= Levin C. Bailey =

American judge (c. 1892–1952)

Levin Claude Bailey (c. 1892 – June 8, 1952) was a justice of the Maryland Court of Appeals from 1943 to 1944.

Born in Quantico, Maryland, Bailey attended St. John's College and received has law degree from the University of Maryland Law School in 1913. He served in the United States Army Reserve during World War I, achieving the rank of captain. Bailey served for various periods as Salisbury city solicitor and as a Wicomico County, Maryland, prosecutor.

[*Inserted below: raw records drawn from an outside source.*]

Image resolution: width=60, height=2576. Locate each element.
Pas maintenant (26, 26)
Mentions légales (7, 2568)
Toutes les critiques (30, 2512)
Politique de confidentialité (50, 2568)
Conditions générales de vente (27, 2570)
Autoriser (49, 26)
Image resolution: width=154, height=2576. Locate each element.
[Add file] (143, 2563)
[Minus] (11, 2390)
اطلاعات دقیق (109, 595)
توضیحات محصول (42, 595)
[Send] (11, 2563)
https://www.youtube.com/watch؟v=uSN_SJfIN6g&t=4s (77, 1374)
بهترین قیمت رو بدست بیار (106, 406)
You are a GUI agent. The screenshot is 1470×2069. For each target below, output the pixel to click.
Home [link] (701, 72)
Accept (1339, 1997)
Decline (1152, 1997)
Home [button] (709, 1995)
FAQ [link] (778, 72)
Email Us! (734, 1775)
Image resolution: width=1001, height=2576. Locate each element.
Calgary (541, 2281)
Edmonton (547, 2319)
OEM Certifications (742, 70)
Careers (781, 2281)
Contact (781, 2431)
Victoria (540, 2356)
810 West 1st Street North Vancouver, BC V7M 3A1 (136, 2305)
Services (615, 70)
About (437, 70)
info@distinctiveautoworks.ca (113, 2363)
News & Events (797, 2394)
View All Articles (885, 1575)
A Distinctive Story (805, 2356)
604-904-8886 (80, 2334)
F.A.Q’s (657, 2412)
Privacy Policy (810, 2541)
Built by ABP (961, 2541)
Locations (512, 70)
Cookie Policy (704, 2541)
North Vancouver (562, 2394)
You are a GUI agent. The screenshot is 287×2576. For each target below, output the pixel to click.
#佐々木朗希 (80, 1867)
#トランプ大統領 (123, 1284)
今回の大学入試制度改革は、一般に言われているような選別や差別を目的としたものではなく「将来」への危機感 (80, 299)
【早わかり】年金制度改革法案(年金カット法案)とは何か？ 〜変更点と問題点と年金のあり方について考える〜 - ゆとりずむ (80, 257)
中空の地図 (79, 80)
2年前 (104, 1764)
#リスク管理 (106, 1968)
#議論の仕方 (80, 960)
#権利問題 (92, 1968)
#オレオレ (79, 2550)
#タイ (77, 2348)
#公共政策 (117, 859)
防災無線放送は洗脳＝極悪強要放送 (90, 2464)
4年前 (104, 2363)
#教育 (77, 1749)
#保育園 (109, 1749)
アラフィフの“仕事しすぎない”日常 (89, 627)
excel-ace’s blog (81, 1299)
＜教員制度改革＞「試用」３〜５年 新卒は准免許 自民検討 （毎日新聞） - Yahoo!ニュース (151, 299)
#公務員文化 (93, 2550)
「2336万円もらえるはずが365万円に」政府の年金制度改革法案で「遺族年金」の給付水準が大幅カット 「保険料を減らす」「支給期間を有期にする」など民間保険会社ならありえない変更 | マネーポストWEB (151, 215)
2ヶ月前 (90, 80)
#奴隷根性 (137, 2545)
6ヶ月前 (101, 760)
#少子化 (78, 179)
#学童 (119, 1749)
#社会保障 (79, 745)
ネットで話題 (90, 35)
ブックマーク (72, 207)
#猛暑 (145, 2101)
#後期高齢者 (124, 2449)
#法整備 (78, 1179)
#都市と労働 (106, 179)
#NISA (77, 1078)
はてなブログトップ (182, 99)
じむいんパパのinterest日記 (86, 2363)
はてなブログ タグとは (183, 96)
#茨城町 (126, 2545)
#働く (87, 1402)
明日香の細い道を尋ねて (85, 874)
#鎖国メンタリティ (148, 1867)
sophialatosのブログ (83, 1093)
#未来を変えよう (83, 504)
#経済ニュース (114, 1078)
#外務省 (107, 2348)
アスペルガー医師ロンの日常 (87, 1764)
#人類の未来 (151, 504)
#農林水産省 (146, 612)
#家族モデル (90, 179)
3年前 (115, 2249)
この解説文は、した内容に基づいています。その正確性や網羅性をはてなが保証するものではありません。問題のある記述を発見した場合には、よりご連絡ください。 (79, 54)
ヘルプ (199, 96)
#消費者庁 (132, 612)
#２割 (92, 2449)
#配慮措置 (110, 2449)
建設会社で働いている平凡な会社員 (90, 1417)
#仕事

Bailey later entered private practice, forming the firm of Miles, Bailey, Williams & Clark, where he remained until 1943, when Governor Herbert O'Conor appointed Bailey chief judge of the state's First Judicial Circuit. Under Maryland Law at the time, this also made him a member of the state's high court. Bailey remained on the high court until 1944, when an amendment to the state constitution changed the composition of the court and removed appointed judges in favor of elected judges. Governor O'Conor then commissioned Bailey to continue as a judge of the circuit court, where Bailey thereafter remained until his death.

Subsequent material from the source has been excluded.